Olanda: volevano uccidere sindaco delle nozze gay

Due presunti terroristi olandesi sono stati fermati questo mese, con l’accusa di aver pianificato un attacco al sindaco di Amsterdam, Job Cohen, 56 anni, il “sindaco del primo matrimonio gay“.

AMSTERDAM – Due presunti terroristi olandesi sono stati fermati questo mese, con l’accusa di aver pianificato un attacco al sindaco di Amsterdam, Job Cohen, 56 anni, il “sindaco del primo matrimonio gay” e ad altri esponenti politici. Tra questi Hirsi Ali, è l’autrice dello script del cortometraggio “Submission”, girato dal regista ucciso Theo Van Gogh.

L’avvocato Willem Jan Ausma ha detto che i suoi assistiti – Jason Walters, 19 anni e Ismail Akhnikh, 22 – sono stati accusati di “attentato attraverso un attacco terroristico alla vita di” Ayaan Hirsi Ali e Geert Wilders, membri del Parlamento olandese e apertamente critici con l’Islam radicale, come anche di Cohen e del suo vice Achmed Aboutaleb, preso di mira dai radicali come musulmano che promuove l’integrazione.

Job Cohen, ebreo, nonni massacrati a Bergen Belsen, è il tollerante sindaco del primo matrimonio gay.

L’intelligence olandese crede che Walters e Ismail facciano parte di un gruppo di radicali islamici “Hofstad”, che avrebbe legami in Spagna.
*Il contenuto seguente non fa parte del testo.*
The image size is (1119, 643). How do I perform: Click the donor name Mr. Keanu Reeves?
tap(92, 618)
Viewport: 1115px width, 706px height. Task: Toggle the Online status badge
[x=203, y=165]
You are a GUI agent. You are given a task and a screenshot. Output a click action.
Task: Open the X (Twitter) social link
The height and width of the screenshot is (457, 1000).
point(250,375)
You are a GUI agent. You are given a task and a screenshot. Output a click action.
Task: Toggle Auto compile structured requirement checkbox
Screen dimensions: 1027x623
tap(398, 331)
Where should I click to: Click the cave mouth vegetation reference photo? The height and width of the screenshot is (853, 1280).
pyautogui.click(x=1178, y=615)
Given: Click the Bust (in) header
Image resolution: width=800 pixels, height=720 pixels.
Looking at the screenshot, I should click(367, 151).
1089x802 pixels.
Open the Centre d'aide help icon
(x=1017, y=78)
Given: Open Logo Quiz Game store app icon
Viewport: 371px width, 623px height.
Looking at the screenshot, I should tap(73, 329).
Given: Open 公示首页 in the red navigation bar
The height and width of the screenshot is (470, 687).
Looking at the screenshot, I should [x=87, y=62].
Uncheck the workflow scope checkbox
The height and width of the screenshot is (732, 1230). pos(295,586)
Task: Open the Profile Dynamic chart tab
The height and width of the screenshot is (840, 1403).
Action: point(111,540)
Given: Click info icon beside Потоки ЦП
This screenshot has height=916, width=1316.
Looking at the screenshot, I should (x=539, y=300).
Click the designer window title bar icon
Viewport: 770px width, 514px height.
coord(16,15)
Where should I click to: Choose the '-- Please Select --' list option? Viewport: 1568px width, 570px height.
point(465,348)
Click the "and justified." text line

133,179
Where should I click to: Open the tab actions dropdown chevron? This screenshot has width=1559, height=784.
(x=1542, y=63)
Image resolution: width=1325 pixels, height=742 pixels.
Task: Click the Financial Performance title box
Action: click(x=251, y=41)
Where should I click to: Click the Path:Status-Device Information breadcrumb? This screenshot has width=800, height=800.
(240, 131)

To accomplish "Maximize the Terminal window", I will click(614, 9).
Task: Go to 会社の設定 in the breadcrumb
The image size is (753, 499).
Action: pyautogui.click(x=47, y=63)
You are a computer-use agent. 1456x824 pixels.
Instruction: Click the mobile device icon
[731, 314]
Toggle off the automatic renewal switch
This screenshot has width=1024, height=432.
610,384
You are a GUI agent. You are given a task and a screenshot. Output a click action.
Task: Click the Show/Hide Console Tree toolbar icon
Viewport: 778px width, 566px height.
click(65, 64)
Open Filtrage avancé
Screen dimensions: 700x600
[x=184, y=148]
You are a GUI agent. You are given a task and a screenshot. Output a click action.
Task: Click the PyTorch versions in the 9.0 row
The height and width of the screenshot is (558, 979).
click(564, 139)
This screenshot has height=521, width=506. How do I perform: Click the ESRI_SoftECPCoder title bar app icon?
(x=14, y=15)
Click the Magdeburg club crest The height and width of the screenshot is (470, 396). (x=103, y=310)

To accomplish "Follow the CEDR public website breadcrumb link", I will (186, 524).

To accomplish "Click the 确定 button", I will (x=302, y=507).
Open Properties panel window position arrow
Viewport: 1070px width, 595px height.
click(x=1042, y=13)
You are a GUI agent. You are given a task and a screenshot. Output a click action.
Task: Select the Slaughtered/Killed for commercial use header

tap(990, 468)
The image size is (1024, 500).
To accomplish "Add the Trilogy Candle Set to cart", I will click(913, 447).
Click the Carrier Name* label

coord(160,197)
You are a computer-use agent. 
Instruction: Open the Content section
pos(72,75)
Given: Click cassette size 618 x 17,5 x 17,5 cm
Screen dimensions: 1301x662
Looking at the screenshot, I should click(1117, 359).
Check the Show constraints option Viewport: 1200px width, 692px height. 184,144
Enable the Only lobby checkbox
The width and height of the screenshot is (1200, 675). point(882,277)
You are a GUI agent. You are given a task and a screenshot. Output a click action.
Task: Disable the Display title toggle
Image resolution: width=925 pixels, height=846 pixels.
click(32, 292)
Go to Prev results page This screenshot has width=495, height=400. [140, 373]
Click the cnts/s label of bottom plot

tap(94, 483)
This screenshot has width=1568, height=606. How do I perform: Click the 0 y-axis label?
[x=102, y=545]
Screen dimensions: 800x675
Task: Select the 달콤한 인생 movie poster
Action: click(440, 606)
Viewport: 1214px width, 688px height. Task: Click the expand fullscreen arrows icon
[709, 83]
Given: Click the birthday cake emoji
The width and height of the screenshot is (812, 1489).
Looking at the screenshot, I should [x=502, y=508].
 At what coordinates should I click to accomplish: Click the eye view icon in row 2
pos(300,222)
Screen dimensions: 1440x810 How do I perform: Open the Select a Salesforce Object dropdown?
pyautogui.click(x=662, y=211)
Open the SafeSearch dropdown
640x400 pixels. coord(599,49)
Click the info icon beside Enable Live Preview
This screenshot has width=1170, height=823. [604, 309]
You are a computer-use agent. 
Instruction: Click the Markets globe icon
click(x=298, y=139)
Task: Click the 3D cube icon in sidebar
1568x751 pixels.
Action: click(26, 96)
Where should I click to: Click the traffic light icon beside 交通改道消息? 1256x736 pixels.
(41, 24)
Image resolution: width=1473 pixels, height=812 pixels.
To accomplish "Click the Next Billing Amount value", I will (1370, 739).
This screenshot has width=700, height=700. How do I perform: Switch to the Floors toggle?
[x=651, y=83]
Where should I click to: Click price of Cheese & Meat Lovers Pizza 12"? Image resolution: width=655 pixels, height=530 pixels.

Il regista olandese Theo van Gogh, è stato freddato il 2 novembre ad Amsterdam nei pressi di East Park. Per il suo omicidio è stato incriminato un presunto radicale islamico. L’uccisione del controverso autore ha scatenato in Olanda diversi attacchi alla comunità islamica, compresi numerosi attentati incendiari contro moschee.